# KURZE AUFGABE
Wiederhole alle folgenden Datensätze Wort für Wort. Lass die Bilder dabei weg.

Daten zu Elementen und Textpositionen
::::::
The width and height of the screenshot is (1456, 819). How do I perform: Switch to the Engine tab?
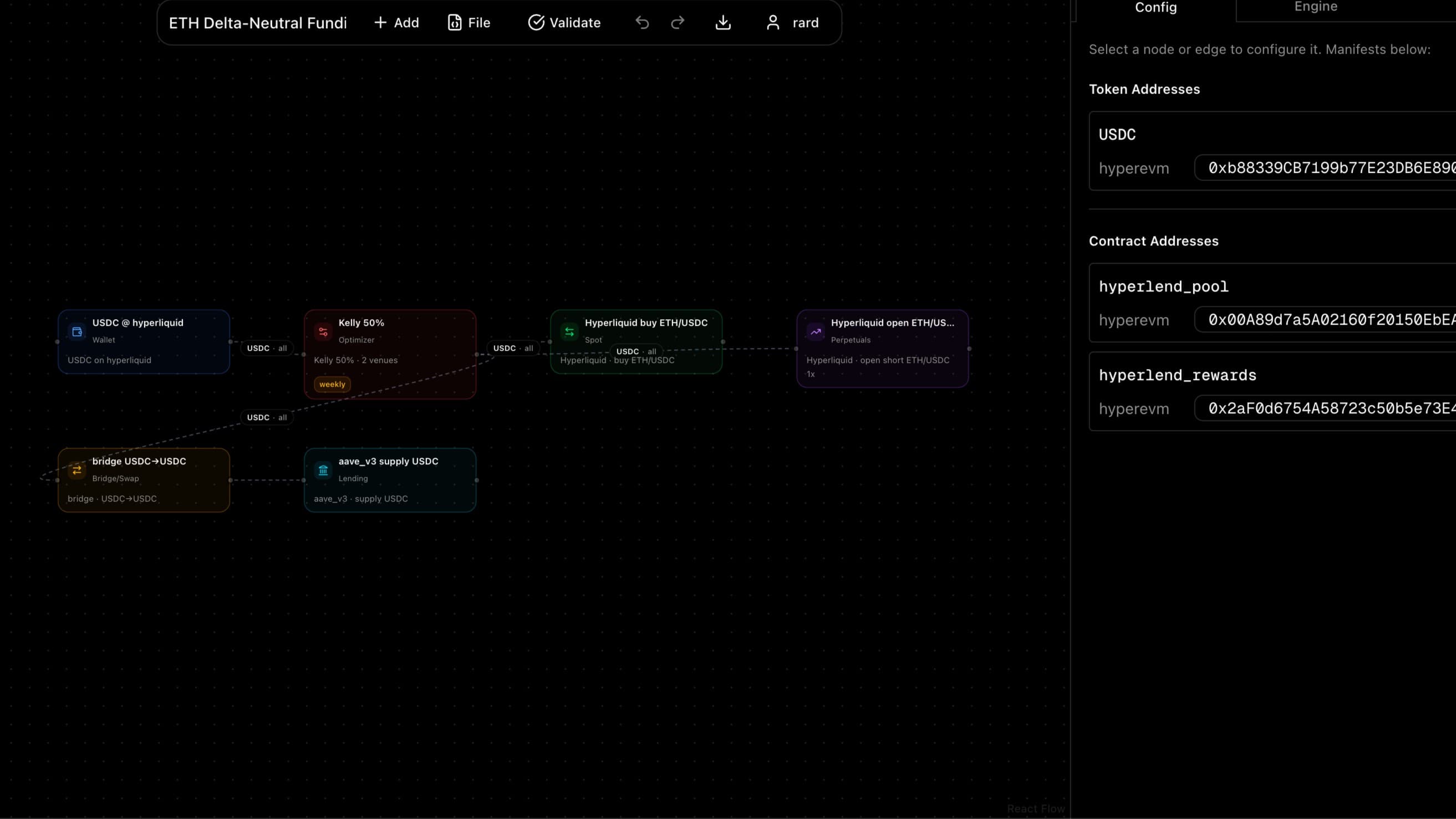[x=1315, y=7]
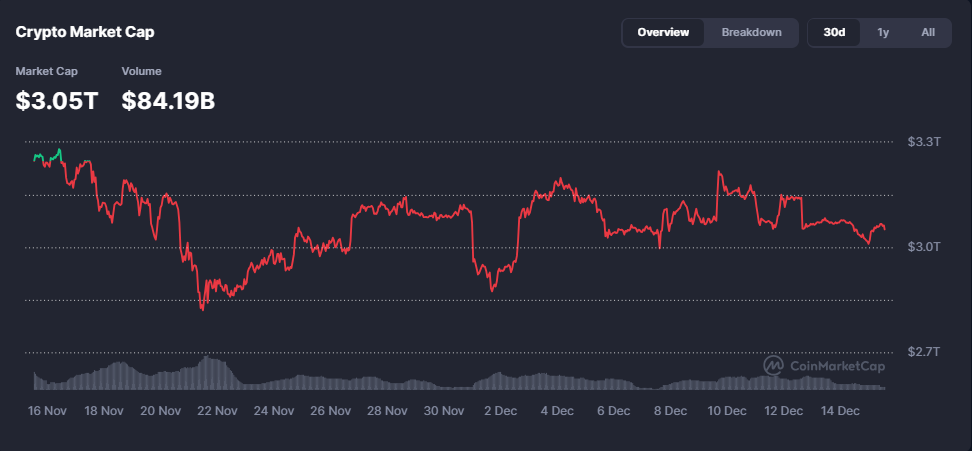This screenshot has width=972, height=451.
Task: Click the $2.7T axis label
Action: tap(922, 352)
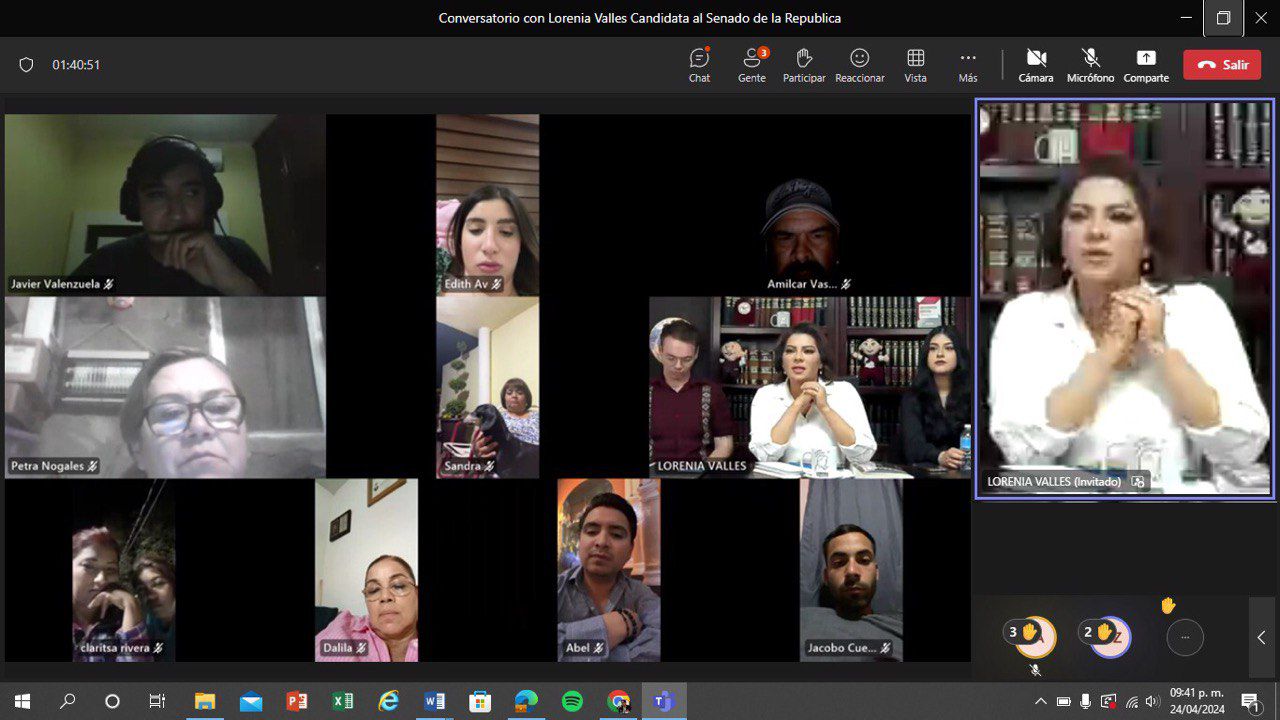Toggle the Cámara on
The image size is (1280, 720).
click(x=1036, y=64)
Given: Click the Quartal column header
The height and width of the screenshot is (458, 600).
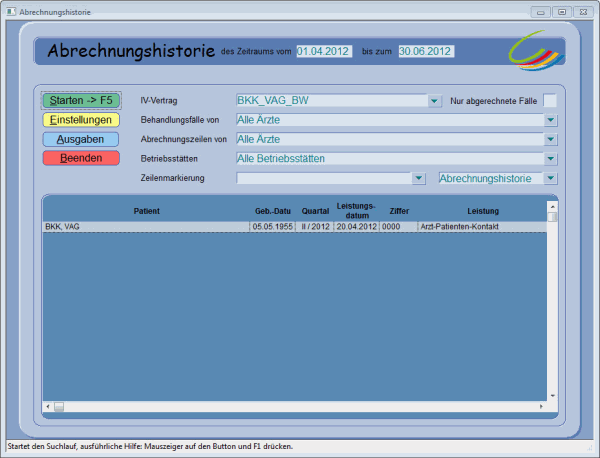Looking at the screenshot, I should [315, 211].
::::::
# ALS ANTWORT
The width and height of the screenshot is (1456, 819). How do I perform: Switch to the Engine tab?
[x=1315, y=7]
This screenshot has width=972, height=451.
Task: Click the $2.7T axis label
Action: tap(922, 352)
Toggle the Cámara on
The image size is (1280, 720).
click(x=1036, y=64)
Given: Click the Quartal column header
The height and width of the screenshot is (458, 600).
Looking at the screenshot, I should [315, 211].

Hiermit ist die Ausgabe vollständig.